YZ’yi iyi eğitebilmek için insan beynini daha iyi anlamamız gerekiyor. Bunun için ise zihin felsefesine ihtiyacımız var. Ayrıca YZ soru-cevap yöntemi ile öğrenir. Doğru sorular sorabilmek için yine felsefe ve kritik düşüncenin gerekliliği tartışılmaz.
Türkiye YZ trenini kaçırmak istemiyorsak hem teknolojist hem filozof yetiştirmeli. Disiplinler arası çalışmalar ile meta problemleri çözebiliriz ancak. Eğer konulara kompartımanlar şeklinde yaklaşırsanız hiçbir mesafe alamazsınız. YZ teknolojileri sadece Bilgisayar Mühendislerinin işi değildir. Sinir bilimciler, dil bilimciler, sosyal bilimciler ve filozoflar birlikte çalışmalı.

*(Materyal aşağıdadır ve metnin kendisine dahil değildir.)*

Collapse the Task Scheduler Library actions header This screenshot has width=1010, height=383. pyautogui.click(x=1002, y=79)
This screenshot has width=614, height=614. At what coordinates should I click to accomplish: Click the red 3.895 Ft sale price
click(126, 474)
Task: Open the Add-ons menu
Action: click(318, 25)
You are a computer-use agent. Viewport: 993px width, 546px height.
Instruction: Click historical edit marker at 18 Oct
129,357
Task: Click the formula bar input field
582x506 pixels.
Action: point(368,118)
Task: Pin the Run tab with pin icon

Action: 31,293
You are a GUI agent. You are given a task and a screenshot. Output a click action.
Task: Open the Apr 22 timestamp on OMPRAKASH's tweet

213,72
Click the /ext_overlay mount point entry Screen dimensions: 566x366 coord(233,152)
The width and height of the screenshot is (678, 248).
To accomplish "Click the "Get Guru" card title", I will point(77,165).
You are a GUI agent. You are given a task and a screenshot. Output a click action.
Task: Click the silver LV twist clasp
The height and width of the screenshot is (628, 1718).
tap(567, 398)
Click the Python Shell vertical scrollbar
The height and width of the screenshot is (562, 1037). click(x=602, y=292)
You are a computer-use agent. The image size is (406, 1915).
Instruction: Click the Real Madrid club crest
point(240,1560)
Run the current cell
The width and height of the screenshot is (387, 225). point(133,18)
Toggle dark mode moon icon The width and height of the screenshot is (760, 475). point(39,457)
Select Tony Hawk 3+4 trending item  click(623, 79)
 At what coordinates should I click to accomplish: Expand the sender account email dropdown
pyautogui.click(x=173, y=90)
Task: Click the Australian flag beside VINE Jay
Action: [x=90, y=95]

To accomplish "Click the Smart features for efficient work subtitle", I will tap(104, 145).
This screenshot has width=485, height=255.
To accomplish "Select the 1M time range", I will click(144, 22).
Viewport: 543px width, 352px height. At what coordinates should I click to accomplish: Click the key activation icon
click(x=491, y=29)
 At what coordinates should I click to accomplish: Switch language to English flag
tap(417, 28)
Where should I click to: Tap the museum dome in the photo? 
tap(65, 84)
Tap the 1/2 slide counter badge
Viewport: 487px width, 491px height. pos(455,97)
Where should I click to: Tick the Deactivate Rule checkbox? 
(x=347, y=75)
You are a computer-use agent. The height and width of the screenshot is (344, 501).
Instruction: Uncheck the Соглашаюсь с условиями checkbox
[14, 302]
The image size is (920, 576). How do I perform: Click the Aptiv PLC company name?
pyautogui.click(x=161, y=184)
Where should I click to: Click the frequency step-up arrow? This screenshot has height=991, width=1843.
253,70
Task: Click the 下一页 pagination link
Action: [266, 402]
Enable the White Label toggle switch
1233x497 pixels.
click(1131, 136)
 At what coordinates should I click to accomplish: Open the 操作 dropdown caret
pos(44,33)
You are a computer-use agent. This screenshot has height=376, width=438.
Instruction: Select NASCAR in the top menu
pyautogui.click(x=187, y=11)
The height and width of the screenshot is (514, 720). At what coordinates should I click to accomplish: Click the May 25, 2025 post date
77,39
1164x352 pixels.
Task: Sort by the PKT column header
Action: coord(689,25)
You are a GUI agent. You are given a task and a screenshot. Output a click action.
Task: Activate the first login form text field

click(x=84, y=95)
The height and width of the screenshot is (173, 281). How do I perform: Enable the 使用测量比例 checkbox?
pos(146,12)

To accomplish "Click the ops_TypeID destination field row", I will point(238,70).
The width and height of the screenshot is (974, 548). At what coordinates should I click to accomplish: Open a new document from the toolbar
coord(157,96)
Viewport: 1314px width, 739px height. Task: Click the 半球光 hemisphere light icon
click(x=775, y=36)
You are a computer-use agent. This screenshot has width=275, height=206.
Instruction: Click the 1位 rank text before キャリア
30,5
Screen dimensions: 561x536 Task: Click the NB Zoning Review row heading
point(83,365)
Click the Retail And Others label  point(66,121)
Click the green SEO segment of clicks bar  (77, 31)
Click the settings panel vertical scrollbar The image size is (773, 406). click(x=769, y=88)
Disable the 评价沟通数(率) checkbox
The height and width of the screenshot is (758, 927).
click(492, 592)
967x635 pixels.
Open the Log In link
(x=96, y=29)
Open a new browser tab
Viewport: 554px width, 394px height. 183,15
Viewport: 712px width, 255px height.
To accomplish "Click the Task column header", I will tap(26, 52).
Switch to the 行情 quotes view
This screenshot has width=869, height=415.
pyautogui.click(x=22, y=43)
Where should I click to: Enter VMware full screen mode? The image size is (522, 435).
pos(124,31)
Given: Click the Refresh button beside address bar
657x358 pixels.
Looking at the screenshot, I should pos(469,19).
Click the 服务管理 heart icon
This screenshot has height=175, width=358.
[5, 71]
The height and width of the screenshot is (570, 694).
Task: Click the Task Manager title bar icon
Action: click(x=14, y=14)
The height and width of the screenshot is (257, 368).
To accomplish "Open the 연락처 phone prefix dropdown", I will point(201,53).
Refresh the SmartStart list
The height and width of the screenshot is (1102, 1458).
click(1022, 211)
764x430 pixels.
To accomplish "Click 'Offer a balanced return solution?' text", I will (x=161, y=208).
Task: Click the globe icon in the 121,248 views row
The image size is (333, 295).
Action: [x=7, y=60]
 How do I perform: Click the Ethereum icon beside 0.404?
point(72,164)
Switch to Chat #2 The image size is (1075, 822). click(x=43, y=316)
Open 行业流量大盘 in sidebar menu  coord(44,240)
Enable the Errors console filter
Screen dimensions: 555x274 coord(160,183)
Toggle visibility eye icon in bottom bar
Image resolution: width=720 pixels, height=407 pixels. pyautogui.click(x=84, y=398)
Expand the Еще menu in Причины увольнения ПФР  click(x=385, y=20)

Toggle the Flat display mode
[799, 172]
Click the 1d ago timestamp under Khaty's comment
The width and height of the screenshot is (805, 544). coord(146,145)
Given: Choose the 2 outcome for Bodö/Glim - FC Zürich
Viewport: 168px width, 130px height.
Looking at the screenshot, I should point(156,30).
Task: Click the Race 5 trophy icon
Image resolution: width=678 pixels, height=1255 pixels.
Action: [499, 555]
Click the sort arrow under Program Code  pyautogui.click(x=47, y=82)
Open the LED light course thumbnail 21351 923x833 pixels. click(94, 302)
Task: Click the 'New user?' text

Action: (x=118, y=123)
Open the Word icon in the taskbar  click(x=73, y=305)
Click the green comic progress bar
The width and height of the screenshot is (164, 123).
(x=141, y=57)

Eğer gelecekte olana maruz kalmak, pasif konumda beklemek hatta yok olmak istemiyorsak kendi YZ felsefemiz olmalı. Kendimize hassas modeller. Alternatifi, vicdansız bir kapitalizmin insanı yok edecek YZ teknolojiler geliştirmesidir. Bu kişiler ve kurumlar insana benzeyen hatta ondan daha “iyi” bir YZ geliştirme peşinde değiller. Çok yanlış anlaşılan bir nokta burası. YZ insan gibi olamaz hiçbir zaman. Olmasının istendiğini mi sanıyorsunuz?